Title: Fortune's Warrior. Private Armies and the New World Order
Author: James R. Davis
Publisher: Douglas & MacIntyre
Pages: 256
ISBN: 1-55054-888-3

Let's put it bluntly: this is a book about mercenary.

Eh, this isn't just about mercenary though. This book explains the shadow world of private security, military and combat services. James R. Davis has this knack to integrate stories with more formal theory. Ex-NCO, he's been there and won't overly complicate the matter, but will explain it professionally. He has written another book prior to this one (Sharp End), which is really a first-hand account of his military experience. I have to say that even though Sharp End was really really good, this one is a notch superior. The writing is more accomplished in that it is more fluid and the transitions are smooth.

You can read the publisher's book description by clicking on the title. I'll just try to complete it.

First, he put it right in front: his comment is somewhat biased. He works in the security industry. But, that position gives him a premium seat to describe, from inside, what it is, how it works and what are the relations between the different bodies (i.e. UN, private companies, national government). He tells us that where there's money to make and a security vacuum, some security or military security or combat companies will go when all other official bodies will argue about what's wrong and what's right to do. Not all attempts are successful though for these companies, far from that. High stakes, big cash.

The book is divided in three big parts: the presentation of what this shadow world is made of (including a well described historical context), the definition of the mercenary and the following ramifications, and what it is about in our troubled modern world, this later part proposing a model to regulate this profession.

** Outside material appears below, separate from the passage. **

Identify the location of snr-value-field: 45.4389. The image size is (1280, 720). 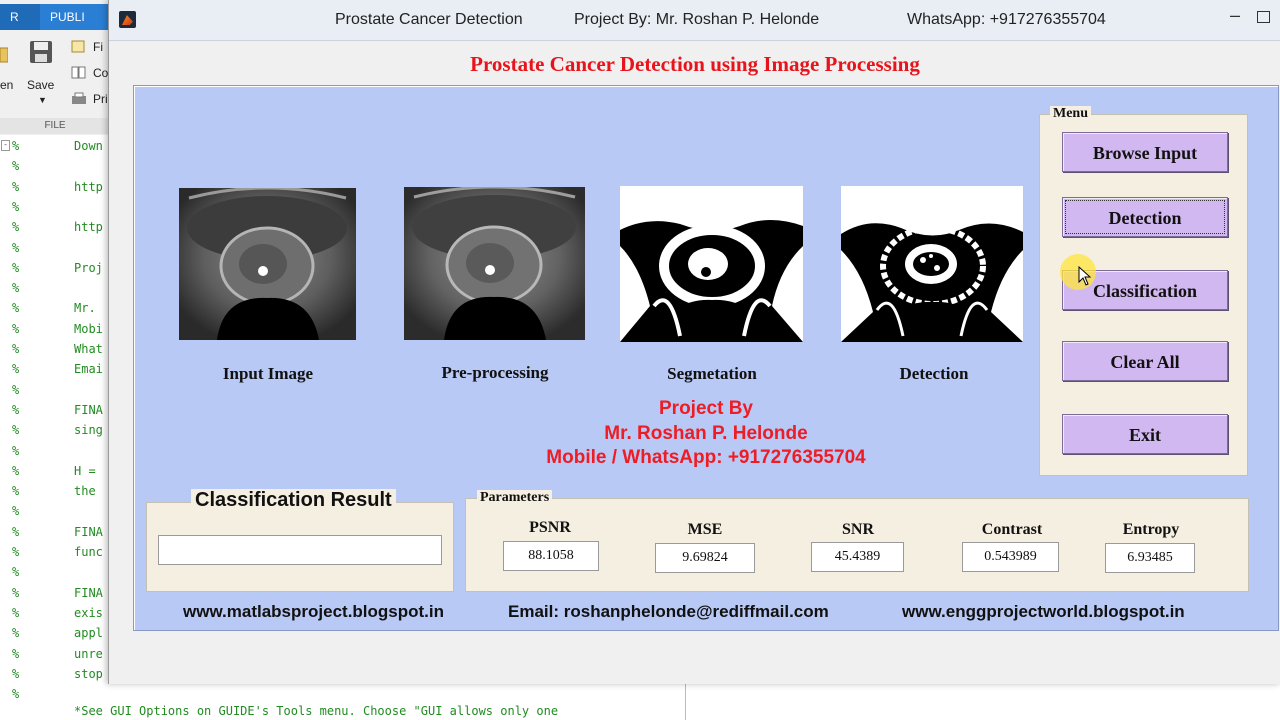
(858, 557).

He puts in context the mercenary profession by telling us that this was the norm to use paid soldiers until just after the WWII. He includes in his definition any foreign soldiers not working in his home country. So, French Foreign Legion and the Brits use of Gurkhas are considered as mercenary.

In his definition, he split the mercenary profession into three principal categories: the security services, the military security services and the military combat services. Security services is as much consulting as bodyguarding. A security consultant can be a computing security consultant or an analyst who writes a report to secure an area (house, building, offices) with the staffing personnel. Or he could be asked for a security report on a certain region of the world.

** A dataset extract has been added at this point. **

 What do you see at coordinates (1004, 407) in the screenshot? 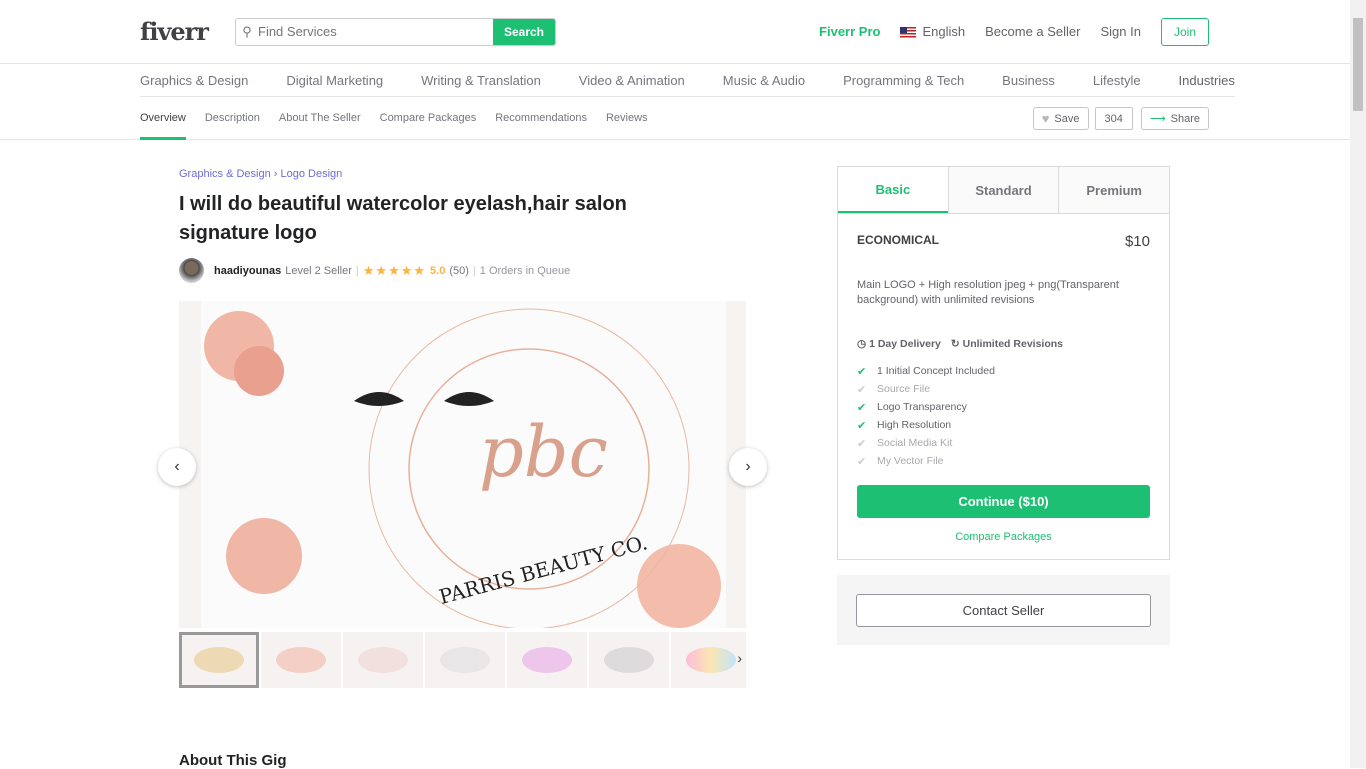
I see `feature-item: ✔ Logo Transparency` at bounding box center [1004, 407].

Military security services consist of all military counselling, including training and logistic services to a certain body. This up to but not including combat action.

Here is the thin line between security consultant (military or not) and the mercenary, the participation to combat. Military combat services will include counselling, training and logistic services, but will also include combat action. They would take part in combat so to say.

Finally, all with giving real examples throughout the book, he will propose a model to regulate this area of business.

All in all, he puts forward good opinion and well founded assertions. It's a very worth reading and it will spark debate and open minds on the modern military security reality.


----------